Dry taps and parched fields are forcing India to revise its water management plans

Uttar Pradesh- A dried well in Banda district | Pawan Kumar

The warnings were in place. From late last year, climate experts, including the Indian Meteorological Department (IMD), were saying 2019 could be a very hot year. Some even said it could be the hottest ever on record. While the jury is out on that claim, the summer of 2019 has been undeniably awful for India, with Delhi hitting 48 degrees Celsius and even Mumbai reaching 40 degrees Celsius. Churu, Rajasthan, touched 50.3 degrees Celsius, the hottest city in the world on June 3; its melting roads had to be cooled with precious water.

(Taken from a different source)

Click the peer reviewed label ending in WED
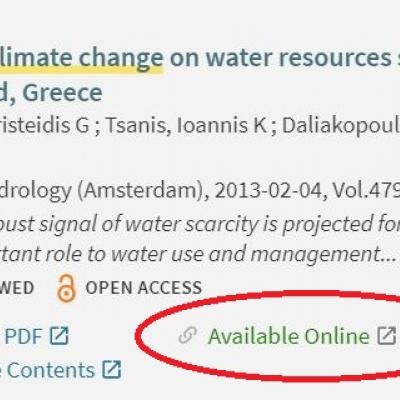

We do not have a heat code, which would stipulate actions [that]administrations should initiate as temperatures rise. —Chandra Bhushan, deputy director, Centre for Science and Environment

The pre-monsoon rains ended at a 25 per cent deficit (47 per cent in the south), the second driest in 65 years. The monsoon is predicted to perform below normal with private forecaster Skymet saying overall rains will be 93 per cent of the long period average (LPA)—the IMD’s benchmark. The national weather forecaster talks of a “near normal” scenario. But the time and spatial distribution may negate even this rosy picture. Skymet predicts 102 per cent rains in August and less than normal in the remaining monsoon months. East India and parts of central India are predicted to get much less.

So far, the monsoon has not brought much cheer. It arrived on June 8, a week behind schedule, and has moved sluggishly, covering only 15 per cent of India by the third week of June. The month is ending on a severe deficient note. In a country where agricultural cycles are synced with the monsoon, delays are derailing. From across the country are reports of migration from parched villages. Cities are hardly any better off. Water-stressed Chennai has gone dry. The Madras High Court rapped the state government for not having a contingency plan, given that the rain forecast was bleak for this year. Chennai gets most of its precipitation in the northeast monsoon. That succour is months away.

Unlike the US, India is no denier of climate crisis. It maintains there will be more extreme weather scenarios to deal with; we had a good sampling of that—the Kerala inundation (2018), the Kedarnath cloudburst (2013). The NITI Aayog has flagged the depleting ground water reserves, noting that the country is facing the “worst water crisis in its history”. Its report, Composite Water Management Index, says that 21 major Indian cities will run out of ground water by next year.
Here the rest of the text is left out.